Another Republican governor, another pro-lifer: Bobby Jindal once compared women seeking abortions to criminals. In 2011, while advocating for "informed consent" legislation, Jindal said:
We already make sure criminals know their rights. Before police arrest someone they inform them of all their rights under the law, so it’s only common sense that we would do the same for women before they get an abortion.
When former Sen. Jim Webb isn't complaining about his lack of air time at the Democratic debate, he's supporting women's reproductive rights. He hasn't necessarily said much about these issues lately, but back in 2006, he said that "the power of the government ends at my front door unless there is a compelling reason to come inside." Hopefully, Webb's definition of a right to privacy includes a woman's right to have an abortion.

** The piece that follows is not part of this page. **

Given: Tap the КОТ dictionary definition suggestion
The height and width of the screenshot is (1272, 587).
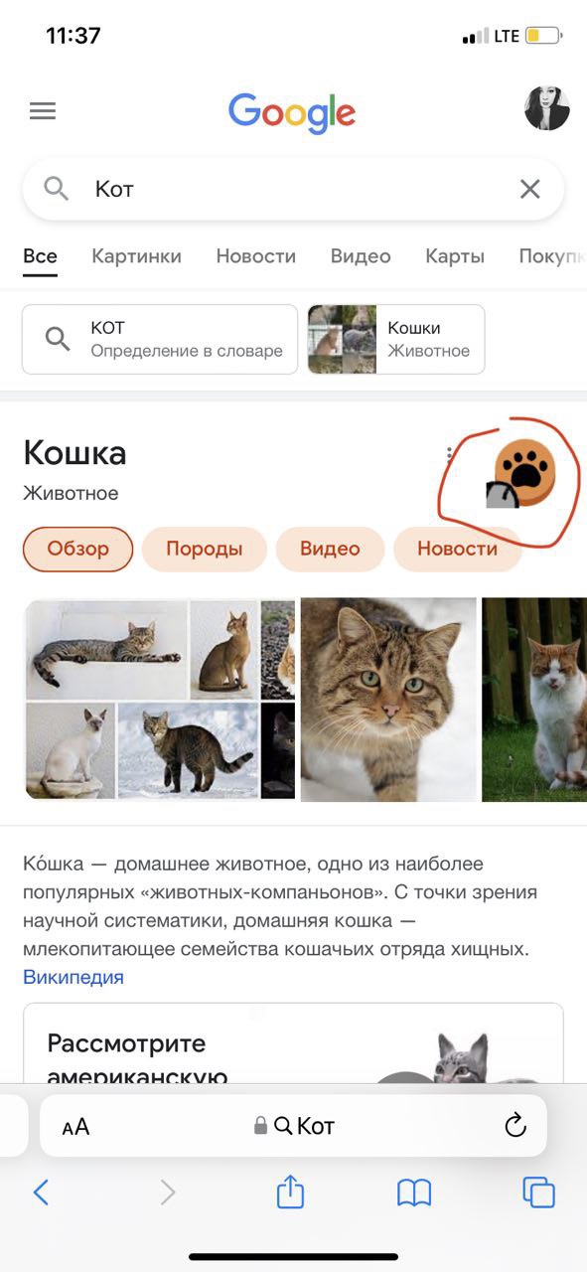Looking at the screenshot, I should (160, 339).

George Pataki, a Republican, supports Roe v. Wade. Due to his Catholic beliefs, Pataki has said that he is "appalled" by abortion — he has even cited those sketchy undercover Planned Parenthood videos that Republicans have talked a lot about lately — but that he believes Roe v. Wade should remain the law of the land.
There's no good news here. Rick Santorum doesn't support the use of contraception, he doesn't support abortion for any reason, and he doesn't seem willing to compromise in the slightest. In fact, he has said that the Social Security system is messed up because there aren't enough young people in America to support it... because a third of America's young people have been aborted during pregnancy. Yikes.
When it comes to women's issues, some candidates say problematic things, while others do great things. It's important to remember that one fact can't necessarily sum up a candidate's views on a complex issue like abortion or paid parental leave. Still, this quick sheet gives a solid glimpse into their track record, and women's issues are something we can't ignore in the 2016 election.